Transcribe exactly the first line of the listing below and each line that follows it, ending with the line that contains "Task: Open the green recycle document icon", and omit the remainder.

[Start of Attachment]

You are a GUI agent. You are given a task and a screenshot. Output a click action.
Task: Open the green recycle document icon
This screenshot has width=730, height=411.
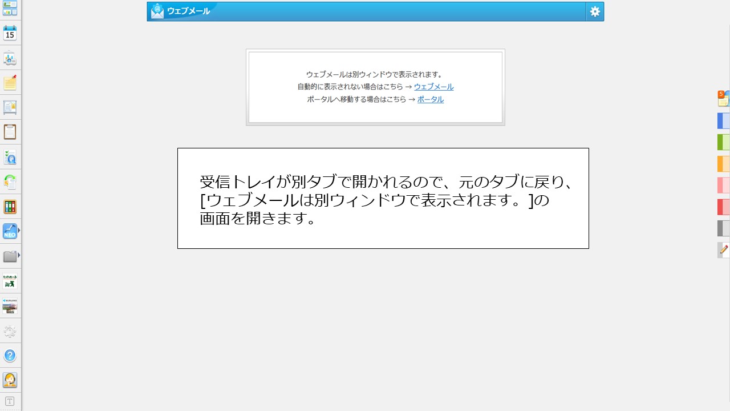click(x=10, y=182)
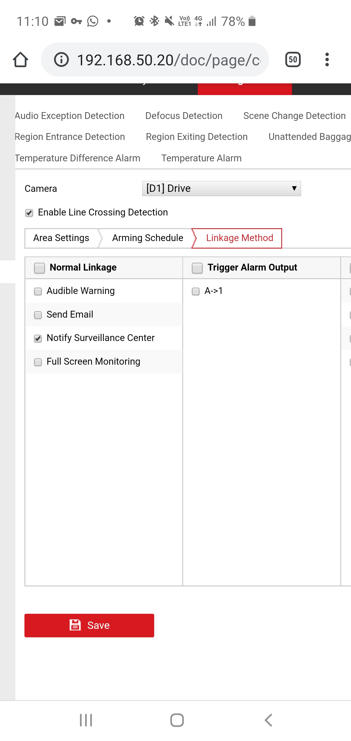This screenshot has width=351, height=741.
Task: Select all via Normal Linkage header checkbox
Action: (39, 268)
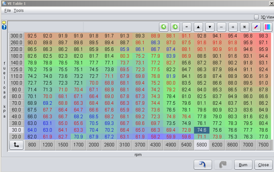Click the green up-arrow table button

(164, 27)
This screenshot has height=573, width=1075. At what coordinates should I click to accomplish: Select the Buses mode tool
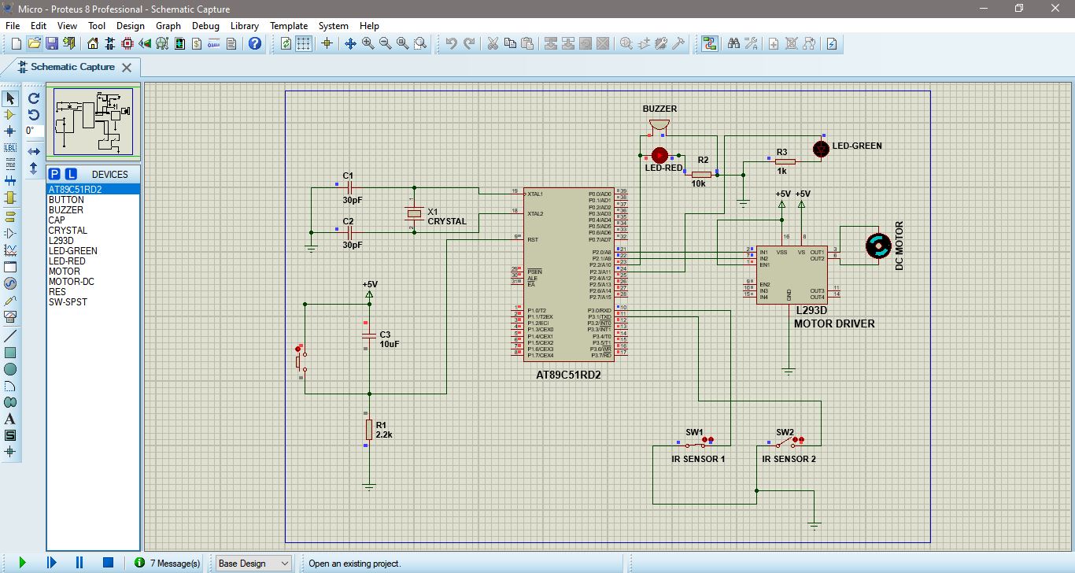click(x=10, y=176)
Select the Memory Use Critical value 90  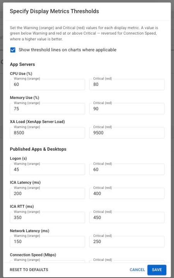pyautogui.click(x=127, y=109)

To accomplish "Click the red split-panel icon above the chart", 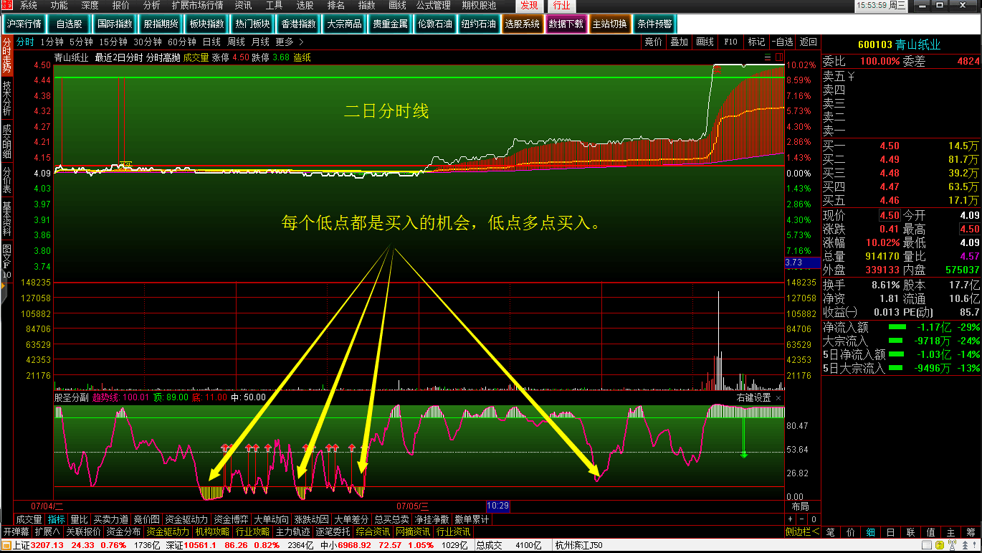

[End of Attachment]

▶ _Written answer_
You are a GUI agent. You are given a task and a screenshot. Output a click action.
Task: Open the green recycle document icon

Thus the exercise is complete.